═══ Provided passage
My Lords, routine breast screening is currently offered to women aged 50 to 70 on the basis of evidence. There is currently no evidence to suggest that inviting women over 73 for routine screening provides more benefits than harms. However, women over 70 are invited to self-refer for a mammogram every three years if they wish. They are informed of this when they attend their last routine breast screening appointment.
I thank the Minister for that Answer. The risk of breast cancer increases with age. A third of all breast cancers and a quarter of all breast deaths occur in women over 70—I have these figures from Breast Cancer Care, of which I am a patron. Older women need to know and report their symptoms. They need to be reminded, because as you get older your memory fades. Why are the reminders stopped at 70? Although there is now a trial, it stops at the age of 73. What about those of us over 73?
══════
═══ Given data
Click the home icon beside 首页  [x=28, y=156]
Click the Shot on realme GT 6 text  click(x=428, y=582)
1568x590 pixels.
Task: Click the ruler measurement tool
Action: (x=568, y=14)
══════
In the breast screening text, how often can women over 70 self-refer for a mammogram?

## Expected answer
Every three years.